Posted: June 25, 2017 at 2:08 pm

Gay movements in Canada must confront the history of the Canadian state or risk folding into the nation-building project of dispossession

As Canada 150 draws nearer, those committed to supporting Indigenous sovereignty and dislodging the power of colonialism are faced with the task of dispelling the myth of Canada as a benevolent nation. While the expanding grip of neoliberalism has given rise to a reactionary global right-wing populism, the violence of supposedly progressive liberal settler-colonial states has fallen through the cracks of popular analysis and comprehension.

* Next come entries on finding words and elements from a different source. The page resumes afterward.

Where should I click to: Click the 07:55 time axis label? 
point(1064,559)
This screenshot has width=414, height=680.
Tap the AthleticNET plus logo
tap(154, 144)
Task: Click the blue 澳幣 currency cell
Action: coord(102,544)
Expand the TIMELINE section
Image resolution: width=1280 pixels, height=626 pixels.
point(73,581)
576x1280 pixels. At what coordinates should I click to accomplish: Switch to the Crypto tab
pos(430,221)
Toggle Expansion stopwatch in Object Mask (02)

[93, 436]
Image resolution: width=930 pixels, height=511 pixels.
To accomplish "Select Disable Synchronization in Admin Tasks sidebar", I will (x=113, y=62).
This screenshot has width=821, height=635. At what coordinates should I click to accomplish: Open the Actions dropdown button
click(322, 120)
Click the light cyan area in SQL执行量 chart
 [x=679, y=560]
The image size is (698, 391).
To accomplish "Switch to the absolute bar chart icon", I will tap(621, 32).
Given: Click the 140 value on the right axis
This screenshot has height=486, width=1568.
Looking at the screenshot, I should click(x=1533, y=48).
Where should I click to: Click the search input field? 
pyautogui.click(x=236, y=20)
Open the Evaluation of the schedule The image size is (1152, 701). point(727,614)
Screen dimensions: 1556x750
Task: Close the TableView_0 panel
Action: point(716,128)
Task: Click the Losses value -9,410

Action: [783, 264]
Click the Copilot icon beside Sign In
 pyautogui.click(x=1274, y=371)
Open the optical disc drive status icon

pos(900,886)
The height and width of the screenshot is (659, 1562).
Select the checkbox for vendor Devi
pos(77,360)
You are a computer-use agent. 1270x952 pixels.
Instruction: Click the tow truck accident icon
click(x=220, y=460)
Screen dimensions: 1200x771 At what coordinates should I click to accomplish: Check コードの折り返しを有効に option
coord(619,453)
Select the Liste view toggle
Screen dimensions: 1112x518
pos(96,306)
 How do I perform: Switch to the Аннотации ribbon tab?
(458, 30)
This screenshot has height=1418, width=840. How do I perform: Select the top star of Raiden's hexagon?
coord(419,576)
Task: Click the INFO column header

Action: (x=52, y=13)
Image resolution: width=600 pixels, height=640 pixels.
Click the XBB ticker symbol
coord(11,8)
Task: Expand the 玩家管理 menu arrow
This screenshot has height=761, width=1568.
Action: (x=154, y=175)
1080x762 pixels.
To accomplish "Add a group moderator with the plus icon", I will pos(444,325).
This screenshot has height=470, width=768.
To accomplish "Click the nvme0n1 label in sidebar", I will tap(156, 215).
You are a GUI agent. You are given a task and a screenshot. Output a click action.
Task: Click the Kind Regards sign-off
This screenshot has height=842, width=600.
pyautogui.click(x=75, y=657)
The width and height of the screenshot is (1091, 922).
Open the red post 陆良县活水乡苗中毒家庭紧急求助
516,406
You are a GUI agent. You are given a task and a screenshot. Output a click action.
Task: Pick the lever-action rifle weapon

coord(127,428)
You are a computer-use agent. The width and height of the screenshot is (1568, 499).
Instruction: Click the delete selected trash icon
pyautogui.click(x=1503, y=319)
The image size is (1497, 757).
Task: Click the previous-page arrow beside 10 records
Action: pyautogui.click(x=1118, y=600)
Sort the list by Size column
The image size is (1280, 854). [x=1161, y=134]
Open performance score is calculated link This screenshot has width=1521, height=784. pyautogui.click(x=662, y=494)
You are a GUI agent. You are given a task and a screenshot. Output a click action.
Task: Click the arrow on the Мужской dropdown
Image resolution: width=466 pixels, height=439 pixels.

One of the more recent assets to the liberal nation-state has been Gay Pride. Today the event is perhaps entering its most contentious year in Vancouver. Breaking the silence that generally surrounds Gay Pride, queer and trans activists, led by Black Lives Matter Vancouver, are calling for the removal of any inclusion of the police/carceral state from the annual march (Vancouver Police Department, RCMP, Corrections Canada etc). But for nearly the past three decades, Pride and associated queer festivals have repeatedly shown their allegiances to the rich (through corporate partnership) and to projects of settler-colonialism, for example by accepting and promoting the occupation of Palestinian land through Brand Israel Pinkwashing propaganda among festival floats and sponsors globally. The truth is that Canadian homosexuals have long been in bed with the state apparatus and its colonial interests.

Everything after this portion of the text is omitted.